Residents of Mumbai will soon receive live rainfall updates every 15 to 30 minutes on their cellphones. The Ministry of Earth Sciences (MoES) is planning to set up a mega network of 200 to 250 Automatic Rain Gauges (ARG) across India’s financial capital by June this year. With this, people will be updated about rainfall in a particular locality of Mumbai, especially during the rainy season, and keep a check on the water levels, thus ensuring their own safety.
MoES has entrusted Indian Institute of Tropical Meteorology (IITM), Pune, which will partner with the Brihanmumbai Municipal Corporation (BMC), in installing and maintaining these rain gauges. M Rajeevan, secretary, MoES, shared details of this first-of-its-kind project in India with The Indian Express, saying, “IITM is designing and working to establish a network of at least 200 to 250 ARGs in Mumbai that will provide real-time rainfall information. Additionally, we also plan to install a radar that will also supply rainfall details for every one kilometre area.
These two data sets will be combined to prepare a spatial map, using which live rainfall details can be shared with people.
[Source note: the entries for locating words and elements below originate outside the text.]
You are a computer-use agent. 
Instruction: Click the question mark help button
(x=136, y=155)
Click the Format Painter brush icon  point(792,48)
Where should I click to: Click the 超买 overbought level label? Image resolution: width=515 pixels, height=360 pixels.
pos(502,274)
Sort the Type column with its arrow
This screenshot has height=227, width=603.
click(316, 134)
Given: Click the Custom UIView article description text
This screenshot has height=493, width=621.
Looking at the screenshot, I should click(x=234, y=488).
For effective use, we are introducing these services on mobile phone platforms.” At present, the India Meteorological Department (IMD) owns two ARGs at its observatories in Colaba and Santacruz. BMC too has a handful of rain gauges that were installed after the severe flooding in 2005. Though Indian cities and towns have expanded rapidly in the last decade, the Met office has not been able to match this pace in terms of installing Automatic Weather Stations or AWGs.
“It is true that we have a limited number of Automatic Weather Stations and AWGs in our cities and we are consciously working to increase our network under the Urban Meteorology project. Initially, it will be be undertaken in metros like Delhi, Mumbai, Kolkata and Chennai,” said the MoES secretary. The ministry’s ultimate and long-term goal of establishing such a network is aimed at monitoring water levels, especially after heavy rainfall in any area, and warning people well in advance.
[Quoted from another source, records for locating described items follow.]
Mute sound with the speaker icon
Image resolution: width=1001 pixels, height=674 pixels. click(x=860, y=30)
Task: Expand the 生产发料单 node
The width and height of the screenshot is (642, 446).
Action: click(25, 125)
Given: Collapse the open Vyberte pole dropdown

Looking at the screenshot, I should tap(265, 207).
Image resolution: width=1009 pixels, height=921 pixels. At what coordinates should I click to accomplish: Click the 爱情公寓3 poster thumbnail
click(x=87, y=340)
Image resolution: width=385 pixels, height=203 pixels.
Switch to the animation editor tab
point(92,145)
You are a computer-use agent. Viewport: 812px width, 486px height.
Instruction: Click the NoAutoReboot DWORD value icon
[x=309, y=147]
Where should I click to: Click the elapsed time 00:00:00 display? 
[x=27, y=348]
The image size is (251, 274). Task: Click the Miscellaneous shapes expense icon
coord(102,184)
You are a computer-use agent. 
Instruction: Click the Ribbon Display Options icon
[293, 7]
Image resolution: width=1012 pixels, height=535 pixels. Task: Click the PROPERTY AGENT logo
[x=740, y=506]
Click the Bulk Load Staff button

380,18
“With this network, it will be possible to get an overall picture of every locality. This information can then be sent to alert people and can be used in improving preparedness,” said Rajeevan. Once operational, the ministry plans to replicate similar networks in other Indian cities, the senior MoES official said.
“Once fully operational, we can even attempt to predict water levels in the city during rainy season. This task is very complicated as we will also need to study the area’s topography, its drainage system, sea tides in case of coastal cities, along with rainfall…but people need such customised services,” said Rajeevan.